→ What this task involves
What follows are records. Restate all of them word for word.

[Stored records]
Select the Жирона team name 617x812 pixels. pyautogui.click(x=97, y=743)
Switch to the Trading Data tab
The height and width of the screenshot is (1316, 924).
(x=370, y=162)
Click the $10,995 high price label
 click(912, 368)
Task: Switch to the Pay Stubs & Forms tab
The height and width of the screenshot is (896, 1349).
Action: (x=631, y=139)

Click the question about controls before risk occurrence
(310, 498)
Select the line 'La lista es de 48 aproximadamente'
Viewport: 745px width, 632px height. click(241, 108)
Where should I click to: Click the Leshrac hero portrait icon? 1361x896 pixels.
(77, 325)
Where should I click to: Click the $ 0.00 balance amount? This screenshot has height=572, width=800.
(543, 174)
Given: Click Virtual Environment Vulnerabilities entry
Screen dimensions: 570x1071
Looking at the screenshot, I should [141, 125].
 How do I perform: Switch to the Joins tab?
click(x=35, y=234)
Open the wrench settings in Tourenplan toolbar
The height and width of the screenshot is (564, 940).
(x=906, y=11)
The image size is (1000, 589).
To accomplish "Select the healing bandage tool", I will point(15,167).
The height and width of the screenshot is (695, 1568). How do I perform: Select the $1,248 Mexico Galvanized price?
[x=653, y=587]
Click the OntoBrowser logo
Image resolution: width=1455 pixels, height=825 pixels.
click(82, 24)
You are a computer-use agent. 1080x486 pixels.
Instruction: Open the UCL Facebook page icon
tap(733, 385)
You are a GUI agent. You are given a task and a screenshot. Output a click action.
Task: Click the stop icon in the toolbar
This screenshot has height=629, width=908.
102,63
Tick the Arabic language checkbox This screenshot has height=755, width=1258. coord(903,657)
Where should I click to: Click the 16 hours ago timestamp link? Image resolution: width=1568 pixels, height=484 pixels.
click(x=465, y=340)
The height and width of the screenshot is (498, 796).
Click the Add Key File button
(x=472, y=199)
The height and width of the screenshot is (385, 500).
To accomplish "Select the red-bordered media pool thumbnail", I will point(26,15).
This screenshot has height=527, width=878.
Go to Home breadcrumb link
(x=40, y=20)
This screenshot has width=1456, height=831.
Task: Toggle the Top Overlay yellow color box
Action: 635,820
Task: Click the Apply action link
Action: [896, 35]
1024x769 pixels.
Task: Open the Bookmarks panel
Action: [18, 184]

→ Output below
Select the Жирона team name 617x812 pixels. pyautogui.click(x=97, y=743)
Switch to the Trading Data tab
The height and width of the screenshot is (1316, 924).
(x=370, y=162)
Click the $10,995 high price label
 click(912, 368)
Task: Switch to the Pay Stubs & Forms tab
The height and width of the screenshot is (896, 1349).
Action: (x=631, y=139)

Click the question about controls before risk occurrence
(310, 498)
Select the line 'La lista es de 48 aproximadamente'
Viewport: 745px width, 632px height. click(241, 108)
Where should I click to: Click the Leshrac hero portrait icon? 1361x896 pixels.
(77, 325)
Where should I click to: Click the $ 0.00 balance amount? This screenshot has height=572, width=800.
(543, 174)
Given: Click Virtual Environment Vulnerabilities entry
Screen dimensions: 570x1071
Looking at the screenshot, I should [141, 125].
 How do I perform: Switch to the Joins tab?
click(x=35, y=234)
Open the wrench settings in Tourenplan toolbar
The height and width of the screenshot is (564, 940).
(x=906, y=11)
The image size is (1000, 589).
To accomplish "Select the healing bandage tool", I will point(15,167).
The height and width of the screenshot is (695, 1568). How do I perform: Select the $1,248 Mexico Galvanized price?
[x=653, y=587]
Click the OntoBrowser logo
Image resolution: width=1455 pixels, height=825 pixels.
click(82, 24)
You are a computer-use agent. 1080x486 pixels.
Instruction: Open the UCL Facebook page icon
tap(733, 385)
You are a GUI agent. You are given a task and a screenshot. Output a click action.
Task: Click the stop icon in the toolbar
This screenshot has height=629, width=908.
102,63
Tick the Arabic language checkbox This screenshot has height=755, width=1258. coord(903,657)
Where should I click to: Click the 16 hours ago timestamp link? Image resolution: width=1568 pixels, height=484 pixels.
click(x=465, y=340)
The height and width of the screenshot is (498, 796).
Click the Add Key File button
(x=472, y=199)
The height and width of the screenshot is (385, 500).
To accomplish "Select the red-bordered media pool thumbnail", I will point(26,15).
This screenshot has height=527, width=878.
Go to Home breadcrumb link
(x=40, y=20)
This screenshot has width=1456, height=831.
Task: Toggle the Top Overlay yellow color box
Action: 635,820
Task: Click the Apply action link
Action: [896, 35]
1024x769 pixels.
Task: Open the Bookmarks panel
Action: [18, 184]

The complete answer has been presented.